One Pitch Away

Josh Hader learned to better care for his arm in the pros. (via Jason Clark)

Josh Hader learned to better care for his arm in the pros. (via Jason Clark)

These are uneasy times for professional pitchers. The more they understand about their bodies and the mechanics of pitching, the more they realize that no one really knows how to stop the Tommy John surgery epidemic that grips the sport at all levels.

Because of everything they’ve done leading up to now, it may be too late for them anyway.

Columbia Fireflies right-hander Craig Missigman started playing baseball at age five, but as a catcher. He didn’t start pitching until age 13, when he began growing into his current 6-foot-4, 175-pound frame. That’s also when he stopped playing football and basketball.

“It might have been nice to give up and go play football for the fall, but I wanted to put all my heart into baseball all year round,” he said. “I know doing that could lead to arm problems for sure. If that’s what led to mine, I don’t know.”

Missigman had Tommy John surgery in 2012, a year after the Mets drafted him in the 37th round, and that experience serves as a cautionary tale for his peers in the minor leagues.  Interviews with several indicate that their arms are closely monitored now that they’re pros, but that wasn’t necessarily the case when they were young.

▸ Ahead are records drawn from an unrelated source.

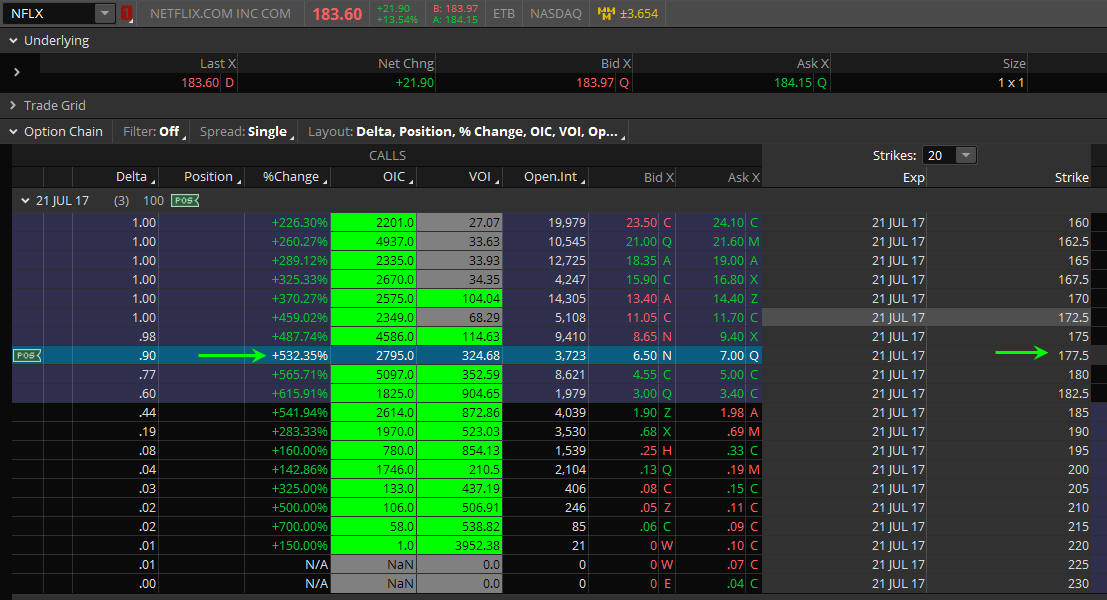Collapse the Option Chain section
Viewport: 1107px width, 600px height.
(12, 131)
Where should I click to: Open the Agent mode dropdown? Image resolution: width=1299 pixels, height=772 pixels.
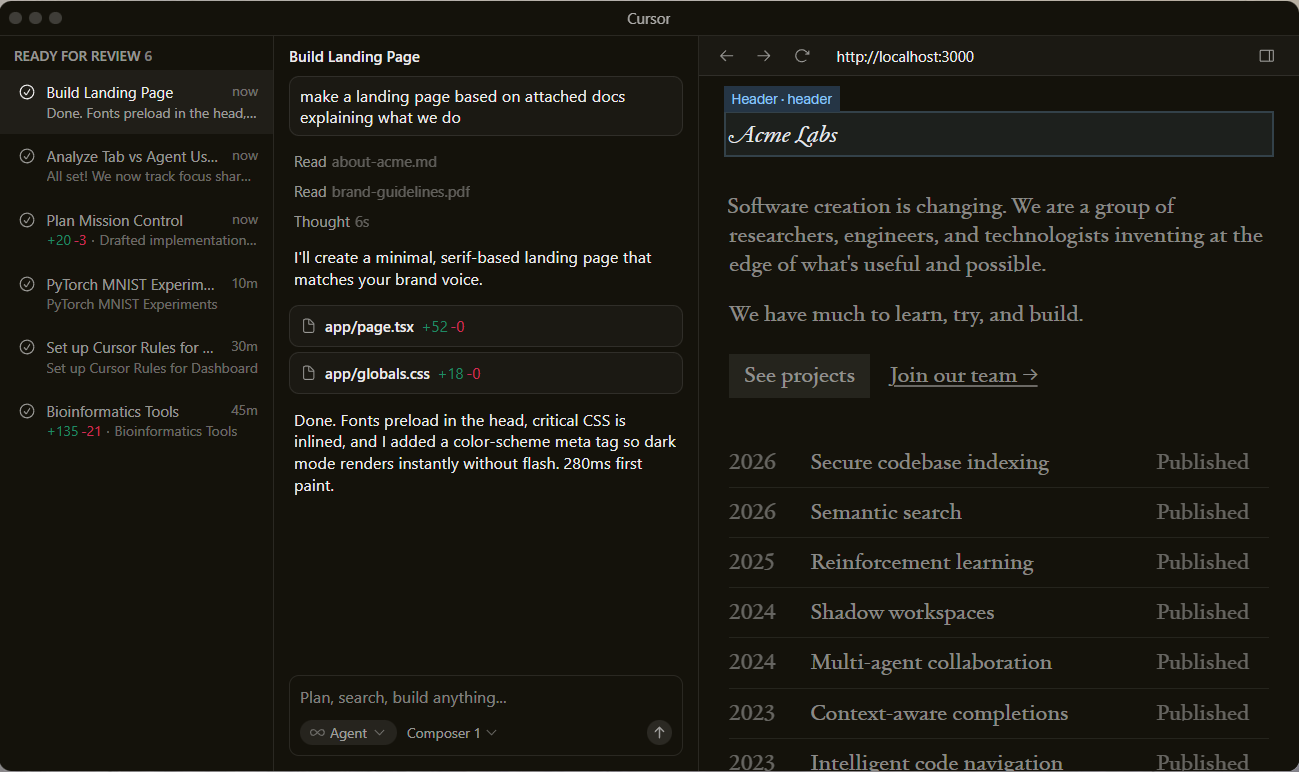(x=348, y=733)
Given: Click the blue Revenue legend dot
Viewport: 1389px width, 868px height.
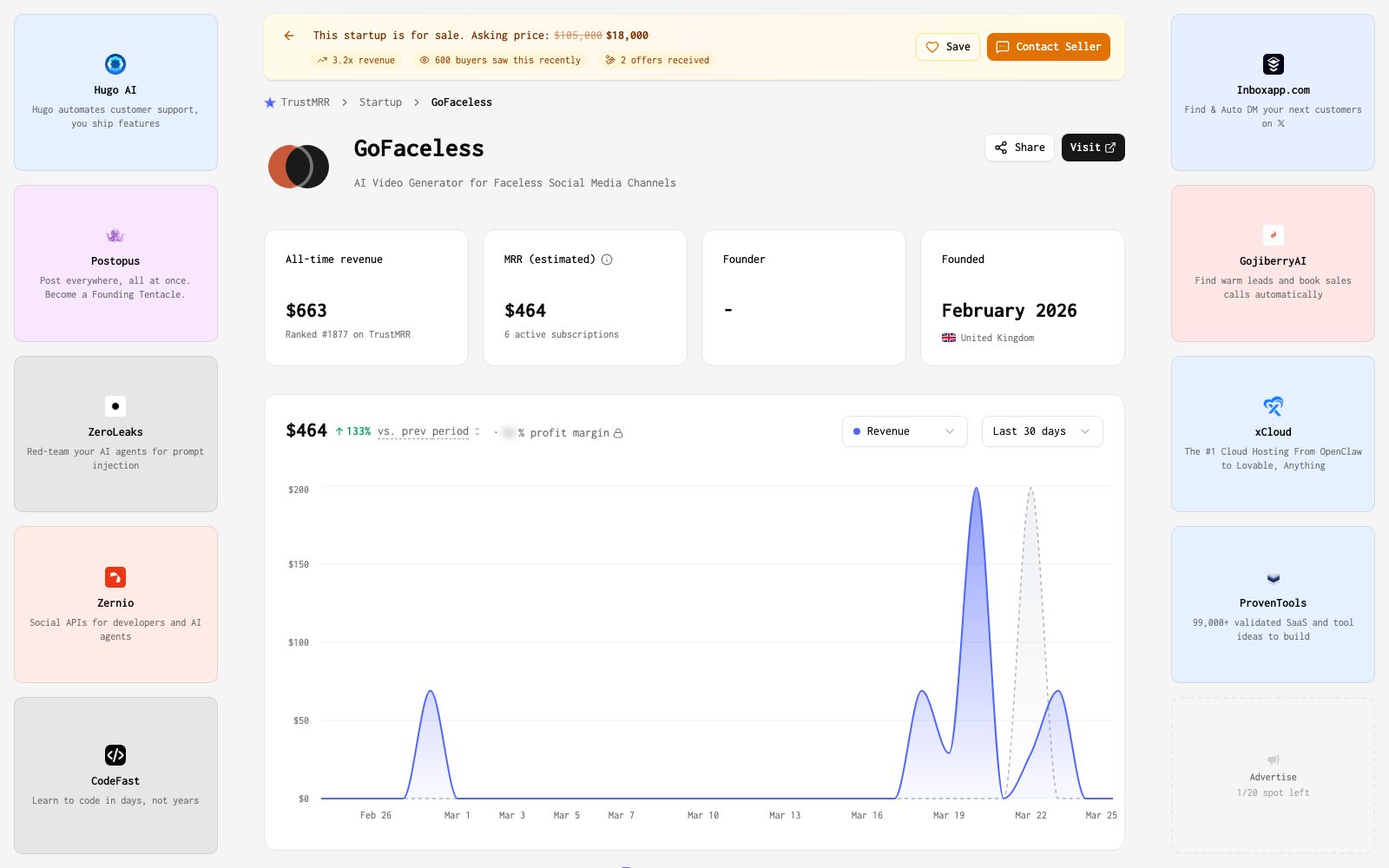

Missigman’s teammate, Christian Montgomery, a 23-year-old right-hander the Mets drafted in the 11th round in 2011, started focusing on pitching exclusively as a sophomore at Lawrence Central High in Indianapolis.

“With all the travel ball USA baseball stuff, baseball just took up all my time,” he said.

In his last two years of high school, Montgomery said, he played for six different teams — four travel teams and two USA Baseball squads. He also appeared at the Perfect Game showcase in Florida in 2011. He was in demand then for the same reason the Mets took him that June. His fastball sits in the mid-90s.

“I topped out at 90 the first time they put the gun on me when I was in the eighth grade,” said Montgomery. “From there, I just kept getting stronger and stronger. When I was on the USA team I hit 98.”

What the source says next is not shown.